EXERCISES:
1. In the article on international stocks, what payout ratio does Timmer give for the EAFE index?
2. Pick up the article on international stocks after its last sentence and keep writing it.

PASSAGE GIVEN:
━━━━━━

Developed international equities have finally shed their status as a “value trap” and now offer a fundamentally sound alternative to a concentrated U.S. market, riding the wave of the Magnificent 7 tech giants, according to Jurrien Timmer, Director of Global Macro at Fidelity Investments.
Here’s how the Mag 7 tracking MAGS ETF is performing.
Speaking on a recent episode of the Facts Versus Feelings podcast, Timmer argued that international markets (Europe, Australasia, and the Far East) have found the missing ingredient that previously kept savvy investors away.
For years, low valuations in Europe and Japan were deceptive—cheap for a reason—lacking a fundamental catalyst to drive price appreciation. That dynamic has shifted as foreign companies become “much smarter” about capital allocation.
“The payout ratio for the EAFE index… is now the same as in the US. It’s 75%,” Timmer noted, referring to the combination of dividends and stock buybacks as a share of earnings.

━━━━━━

[Saved entries]

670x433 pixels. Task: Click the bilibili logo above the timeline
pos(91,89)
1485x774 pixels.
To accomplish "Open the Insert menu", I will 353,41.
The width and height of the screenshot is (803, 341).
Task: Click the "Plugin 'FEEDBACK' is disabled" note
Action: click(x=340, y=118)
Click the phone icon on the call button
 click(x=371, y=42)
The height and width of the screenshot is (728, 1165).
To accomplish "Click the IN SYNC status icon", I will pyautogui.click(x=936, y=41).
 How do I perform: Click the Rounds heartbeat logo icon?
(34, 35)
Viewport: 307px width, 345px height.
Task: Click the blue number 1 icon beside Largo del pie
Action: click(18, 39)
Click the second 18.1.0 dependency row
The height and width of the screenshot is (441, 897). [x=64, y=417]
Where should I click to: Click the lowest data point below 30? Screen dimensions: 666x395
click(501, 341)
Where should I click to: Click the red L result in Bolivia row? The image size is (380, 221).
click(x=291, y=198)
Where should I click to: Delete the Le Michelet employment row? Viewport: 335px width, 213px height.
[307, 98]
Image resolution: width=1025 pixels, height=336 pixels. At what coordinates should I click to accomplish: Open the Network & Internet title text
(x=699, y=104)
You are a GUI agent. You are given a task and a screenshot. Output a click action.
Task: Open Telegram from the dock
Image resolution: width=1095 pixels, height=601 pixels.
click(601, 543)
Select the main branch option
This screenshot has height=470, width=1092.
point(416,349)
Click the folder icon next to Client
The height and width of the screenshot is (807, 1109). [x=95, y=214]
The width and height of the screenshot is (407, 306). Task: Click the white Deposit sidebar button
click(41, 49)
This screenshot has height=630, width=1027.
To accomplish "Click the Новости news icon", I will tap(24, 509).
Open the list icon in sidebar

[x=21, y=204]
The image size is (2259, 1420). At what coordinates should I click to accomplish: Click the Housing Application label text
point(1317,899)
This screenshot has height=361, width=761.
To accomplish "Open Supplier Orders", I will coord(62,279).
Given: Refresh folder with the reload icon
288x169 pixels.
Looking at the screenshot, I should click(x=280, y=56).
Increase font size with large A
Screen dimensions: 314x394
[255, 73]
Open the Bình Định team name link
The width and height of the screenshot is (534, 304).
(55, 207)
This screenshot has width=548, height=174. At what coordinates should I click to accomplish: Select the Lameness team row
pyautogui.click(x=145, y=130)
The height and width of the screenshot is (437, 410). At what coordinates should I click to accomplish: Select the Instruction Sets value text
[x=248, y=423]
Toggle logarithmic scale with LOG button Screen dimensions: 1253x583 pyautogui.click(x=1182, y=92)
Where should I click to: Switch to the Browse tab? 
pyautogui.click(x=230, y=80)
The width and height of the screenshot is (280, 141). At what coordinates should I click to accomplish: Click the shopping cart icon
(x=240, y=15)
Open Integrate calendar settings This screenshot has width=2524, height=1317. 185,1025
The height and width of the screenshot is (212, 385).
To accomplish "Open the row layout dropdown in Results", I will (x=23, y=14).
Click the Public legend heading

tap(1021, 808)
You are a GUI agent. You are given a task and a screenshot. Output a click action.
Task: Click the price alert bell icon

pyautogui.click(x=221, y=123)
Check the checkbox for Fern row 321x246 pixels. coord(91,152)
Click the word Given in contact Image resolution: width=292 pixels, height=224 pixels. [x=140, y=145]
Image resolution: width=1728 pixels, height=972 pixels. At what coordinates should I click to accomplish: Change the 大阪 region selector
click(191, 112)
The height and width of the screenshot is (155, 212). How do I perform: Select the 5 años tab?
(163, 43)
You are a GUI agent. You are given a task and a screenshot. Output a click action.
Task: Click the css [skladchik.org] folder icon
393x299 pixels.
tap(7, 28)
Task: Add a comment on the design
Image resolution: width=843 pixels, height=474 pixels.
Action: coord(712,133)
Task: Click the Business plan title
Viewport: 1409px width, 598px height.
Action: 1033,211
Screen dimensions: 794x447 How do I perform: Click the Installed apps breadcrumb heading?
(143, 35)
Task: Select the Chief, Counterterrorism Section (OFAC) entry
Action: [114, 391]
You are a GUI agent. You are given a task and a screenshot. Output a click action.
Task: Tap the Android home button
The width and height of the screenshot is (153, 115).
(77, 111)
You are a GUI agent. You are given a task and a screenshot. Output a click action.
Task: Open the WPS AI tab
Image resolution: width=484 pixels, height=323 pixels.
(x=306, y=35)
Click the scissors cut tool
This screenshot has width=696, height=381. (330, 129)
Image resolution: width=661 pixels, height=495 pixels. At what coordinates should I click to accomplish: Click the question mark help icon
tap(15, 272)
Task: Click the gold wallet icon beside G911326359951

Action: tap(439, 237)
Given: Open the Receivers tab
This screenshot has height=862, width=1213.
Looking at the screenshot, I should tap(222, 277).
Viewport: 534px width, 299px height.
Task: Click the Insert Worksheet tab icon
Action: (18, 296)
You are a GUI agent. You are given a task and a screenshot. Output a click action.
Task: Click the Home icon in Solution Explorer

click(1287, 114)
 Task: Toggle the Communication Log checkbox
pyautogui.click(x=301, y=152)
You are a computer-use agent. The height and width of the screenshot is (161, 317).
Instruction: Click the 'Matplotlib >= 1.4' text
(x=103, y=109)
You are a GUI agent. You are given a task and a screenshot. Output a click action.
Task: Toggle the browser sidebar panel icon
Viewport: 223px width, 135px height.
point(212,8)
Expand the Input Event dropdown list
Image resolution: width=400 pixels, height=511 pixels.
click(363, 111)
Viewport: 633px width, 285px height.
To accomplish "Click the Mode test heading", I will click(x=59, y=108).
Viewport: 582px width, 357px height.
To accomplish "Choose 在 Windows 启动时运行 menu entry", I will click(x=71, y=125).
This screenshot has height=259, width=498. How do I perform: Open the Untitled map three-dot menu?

━━━━━━

SET OF ANSWERS:
1. 75%, the same as in the US.

2.
He highlighted that the growth rate of these payouts over the last five years is actually better internationally than in the U.S.
This corporate evolution allows investors to access “equal fundamentals for much better valuation,” with international stocks trading at a price-to-earnings (PE) ratio of roughly 15, compared to a steep 23 in the U.S.
See Also: Is The Market Now Just The Mag-7? Investors Call Tech Concentration A Major Risk
The call to diversify comes as U.S. market concentration reaches historic, and potentially precarious, levels.
The Magnificent 7 stocks alone account for approximately 36% of the S&P 500. Timmer warned that while this concentration has driven recent returns, it creates significant downside risk if the AI narrative cools or valuations become detached from reality.
While some investors look to U.S. small caps for diversification, Timmer advises looking overseas instead, noting that small-cap margins remain compressed compared to their larger counterparts.
Instead, he advocates for a “barbell” portfolio approach. By balancing high-growth U.S. tech exposure with cheaper, shareholder-friendly international stocks, investors can potentially boost returns while hedging against the volatility of a top-heavy domestic market.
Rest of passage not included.